Pozew wpłynął we wtorek do wydziału cywilnego Sądu Okręgowego w Krakowie.
W zeszłym tygodniu reprezentujący Majchrowskiego adwokaci złożyli w krakowskiej prokuraturze wniosek o wszczęcie postępowania karnego w sprawie wypowiedzi ministra Ziobro. Wniosek ten został przekazany do Prokuratury Okręgowej w Warszawie, gdyż ta prokuratura jest właściwa do jego rozpatrzenia - powiedziała rzecznik krakowskiej Prokuratury Okręgowej Bogusława Marcinkowska.
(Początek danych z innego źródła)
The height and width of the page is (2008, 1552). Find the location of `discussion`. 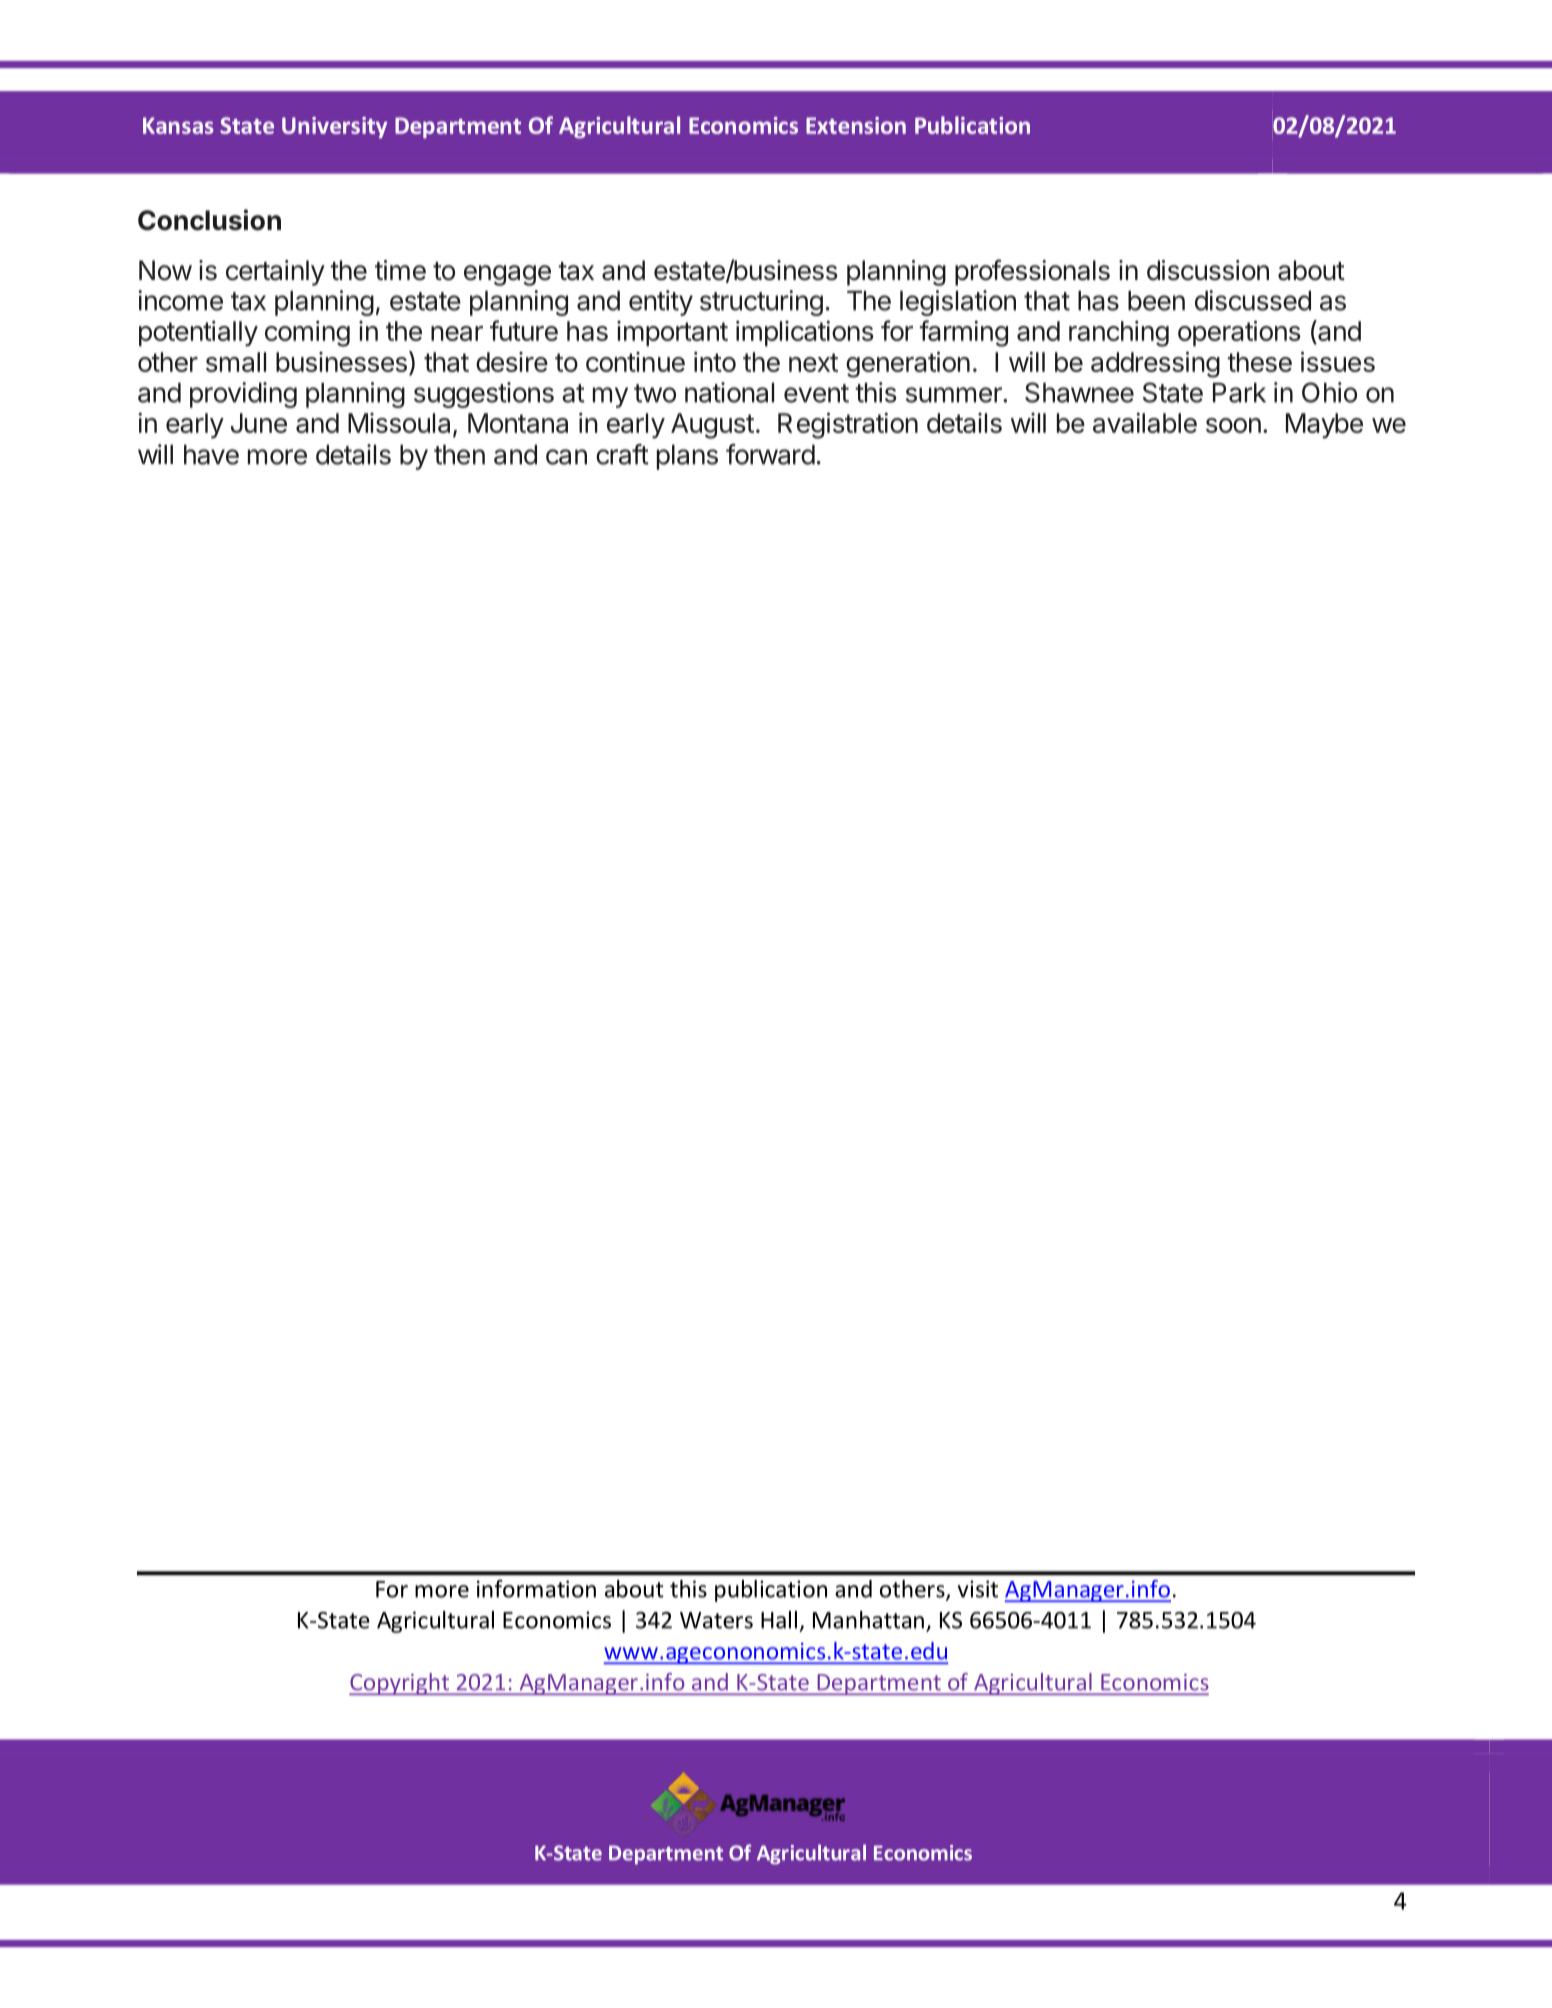

discussion is located at coordinates (1208, 270).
Zdaniem Majchrowskiego, Ziobro "wykorzystując funkcję i stanowisko ministra sprawiedliwości-prokuratora generalnego" dokonał oceny kandydata na prezydenta Krakowa, a wypowiedź ministra "może być odebrana przez opinię publiczną jako próba wywierania nacisków na czynności podległych prokuratorowi generalnemu prokuratorów i rzucać podejrzenia o stronniczość prokuratury i uleganie przez nią partyjnym wpływom".
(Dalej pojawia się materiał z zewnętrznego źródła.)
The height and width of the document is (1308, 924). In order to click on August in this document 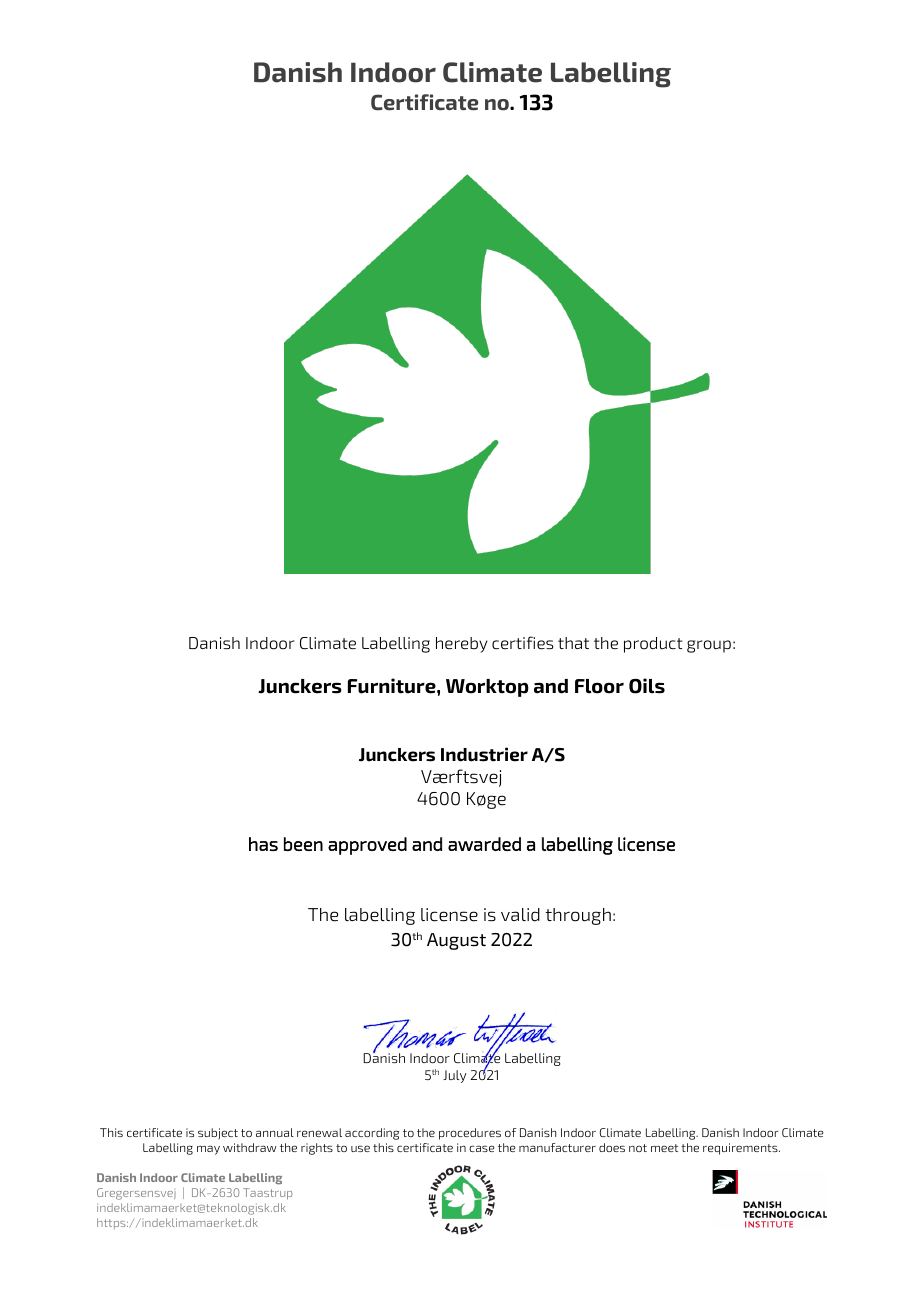, I will do `click(456, 941)`.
Podczas konferencji prasowej 14 września Ziobro określił prezydenta Krakowa mianem "zwykłego nieudacznika", niepanującego nad swymi urzędnikami, którzy "niszczą substancję archeologiczną krakowskiego rynku"; nazwał również Majchrowskiego "kolegą Jerzego Jaskierni".
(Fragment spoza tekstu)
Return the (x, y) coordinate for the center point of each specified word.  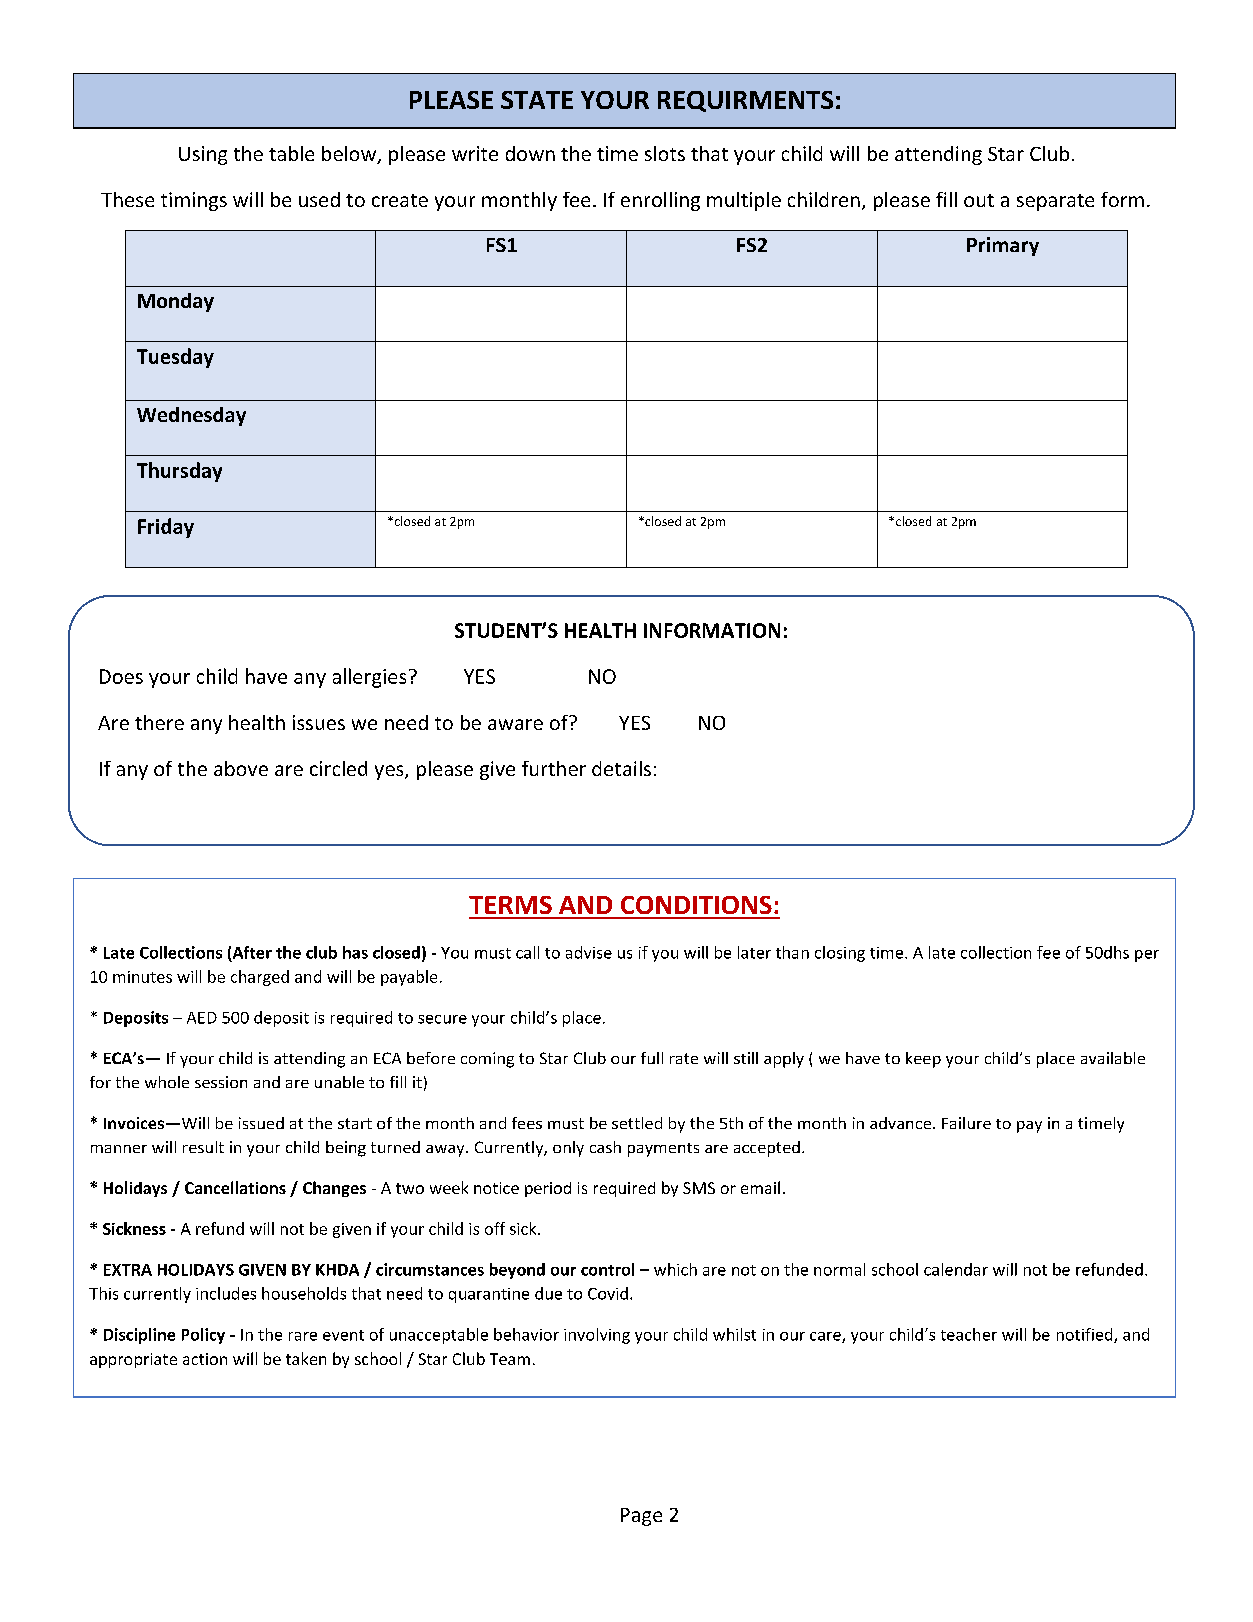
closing (840, 954)
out (979, 200)
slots (665, 153)
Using (203, 155)
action (205, 1359)
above (241, 768)
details (621, 768)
Sprawa rozpoczęła się, gdy gdnosząc się do doniesień "Gazety Wyborczej" (napisała, że były komendant małopolskiej policji Adam Rapacki został zwolniony, bo odmówił założenia podsłuchów Majchrowskiemu i jego współpracownikom) Ziobro podkreślił, że nie było wniosku prokuratury o podsłuch u Majchrowskiego. Minister zapowiedział, że jeśli będzie podstawa, to podsłuchy będą stosowane niezależnie od tego, z której opcji politycznej jest dany aferzysta.
Majchrowski już dzień później zapowiadał, że będzie skarżyłáministra Ziobrę za "insynuacje" pod jego adresem. Potem wstrzymał się z wniesieniem pozwu, czekając aż minister go przeprosi. Kiedy Ziobro zaprzeczył, by miał zamiar przepraszać, Majchrowski postanowił poczekać z wniesieniem pozwu na działania prokuratury. Ale krakowska prokuratura sama nie wszczęła postępowania.